Activity — In the data below, find every line with the word "will" and copy it out.

Task inputs —

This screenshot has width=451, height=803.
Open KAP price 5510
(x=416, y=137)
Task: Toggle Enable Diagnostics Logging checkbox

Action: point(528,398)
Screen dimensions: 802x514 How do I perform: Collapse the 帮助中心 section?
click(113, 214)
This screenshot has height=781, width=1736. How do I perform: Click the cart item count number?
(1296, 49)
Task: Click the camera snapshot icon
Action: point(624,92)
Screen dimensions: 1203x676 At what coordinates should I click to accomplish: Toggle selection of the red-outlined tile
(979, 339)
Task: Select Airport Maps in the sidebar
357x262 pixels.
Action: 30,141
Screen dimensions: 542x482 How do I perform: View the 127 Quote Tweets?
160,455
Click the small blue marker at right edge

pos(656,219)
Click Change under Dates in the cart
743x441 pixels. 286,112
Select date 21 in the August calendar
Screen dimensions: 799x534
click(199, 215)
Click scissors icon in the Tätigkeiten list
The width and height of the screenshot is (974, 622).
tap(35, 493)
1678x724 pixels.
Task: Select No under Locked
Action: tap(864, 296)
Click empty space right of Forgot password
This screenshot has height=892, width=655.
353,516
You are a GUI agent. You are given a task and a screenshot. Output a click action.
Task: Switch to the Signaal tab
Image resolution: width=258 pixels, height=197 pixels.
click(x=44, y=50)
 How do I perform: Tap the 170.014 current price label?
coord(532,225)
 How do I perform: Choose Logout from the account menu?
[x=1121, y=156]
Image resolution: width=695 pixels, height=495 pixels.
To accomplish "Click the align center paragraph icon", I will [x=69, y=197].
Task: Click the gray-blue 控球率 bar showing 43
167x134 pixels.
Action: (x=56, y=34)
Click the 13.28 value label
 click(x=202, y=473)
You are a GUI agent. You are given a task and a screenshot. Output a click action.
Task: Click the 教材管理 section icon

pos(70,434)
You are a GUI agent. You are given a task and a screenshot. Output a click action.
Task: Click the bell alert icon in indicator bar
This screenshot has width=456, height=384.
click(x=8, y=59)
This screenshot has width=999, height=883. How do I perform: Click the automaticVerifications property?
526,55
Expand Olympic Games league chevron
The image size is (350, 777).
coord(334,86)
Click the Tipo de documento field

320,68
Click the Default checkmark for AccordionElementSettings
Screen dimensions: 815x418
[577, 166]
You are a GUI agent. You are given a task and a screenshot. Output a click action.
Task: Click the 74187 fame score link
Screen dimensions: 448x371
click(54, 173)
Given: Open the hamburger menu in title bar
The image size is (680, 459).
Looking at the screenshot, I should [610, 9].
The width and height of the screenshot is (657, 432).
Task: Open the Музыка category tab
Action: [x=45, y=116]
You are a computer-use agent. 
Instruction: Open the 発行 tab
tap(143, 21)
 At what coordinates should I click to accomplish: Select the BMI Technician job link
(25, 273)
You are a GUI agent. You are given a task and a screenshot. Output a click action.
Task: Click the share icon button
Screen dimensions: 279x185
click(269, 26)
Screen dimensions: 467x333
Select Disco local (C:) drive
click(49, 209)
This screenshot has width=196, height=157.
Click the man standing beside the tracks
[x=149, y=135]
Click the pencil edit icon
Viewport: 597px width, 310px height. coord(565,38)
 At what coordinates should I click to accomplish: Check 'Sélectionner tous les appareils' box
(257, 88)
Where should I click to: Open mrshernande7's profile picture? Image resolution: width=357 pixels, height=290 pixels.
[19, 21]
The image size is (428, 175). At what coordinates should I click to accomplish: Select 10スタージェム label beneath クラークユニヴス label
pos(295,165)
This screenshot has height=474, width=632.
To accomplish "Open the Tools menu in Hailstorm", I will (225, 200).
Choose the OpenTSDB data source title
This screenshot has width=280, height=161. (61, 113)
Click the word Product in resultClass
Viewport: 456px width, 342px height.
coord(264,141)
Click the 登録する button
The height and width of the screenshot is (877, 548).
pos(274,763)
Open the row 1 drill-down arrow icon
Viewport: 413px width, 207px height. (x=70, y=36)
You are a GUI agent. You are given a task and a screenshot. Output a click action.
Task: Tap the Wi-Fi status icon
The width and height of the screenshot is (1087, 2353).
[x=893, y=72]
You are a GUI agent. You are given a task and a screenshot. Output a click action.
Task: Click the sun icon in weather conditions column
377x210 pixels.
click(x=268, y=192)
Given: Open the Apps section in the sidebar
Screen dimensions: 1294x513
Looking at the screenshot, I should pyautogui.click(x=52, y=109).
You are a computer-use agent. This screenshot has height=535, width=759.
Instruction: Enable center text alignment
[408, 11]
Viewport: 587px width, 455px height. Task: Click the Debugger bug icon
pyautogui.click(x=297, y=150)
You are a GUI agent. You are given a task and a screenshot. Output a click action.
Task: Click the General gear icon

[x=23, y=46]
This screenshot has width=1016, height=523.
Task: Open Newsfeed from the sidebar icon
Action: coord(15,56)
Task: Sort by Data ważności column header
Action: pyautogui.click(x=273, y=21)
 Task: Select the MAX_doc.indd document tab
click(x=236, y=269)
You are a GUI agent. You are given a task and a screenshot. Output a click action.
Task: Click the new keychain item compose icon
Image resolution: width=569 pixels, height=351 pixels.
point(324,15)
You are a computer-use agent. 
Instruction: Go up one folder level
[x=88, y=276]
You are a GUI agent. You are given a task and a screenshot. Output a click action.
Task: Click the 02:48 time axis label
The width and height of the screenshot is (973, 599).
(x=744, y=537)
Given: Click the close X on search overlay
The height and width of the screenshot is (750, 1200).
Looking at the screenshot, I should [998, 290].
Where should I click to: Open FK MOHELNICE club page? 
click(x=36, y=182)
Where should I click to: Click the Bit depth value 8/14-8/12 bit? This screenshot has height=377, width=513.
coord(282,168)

Your response —
To accomplish "Click the align center paragraph icon", I will [x=69, y=197].
To accomplish "Open the Tools menu in Hailstorm", I will (225, 200).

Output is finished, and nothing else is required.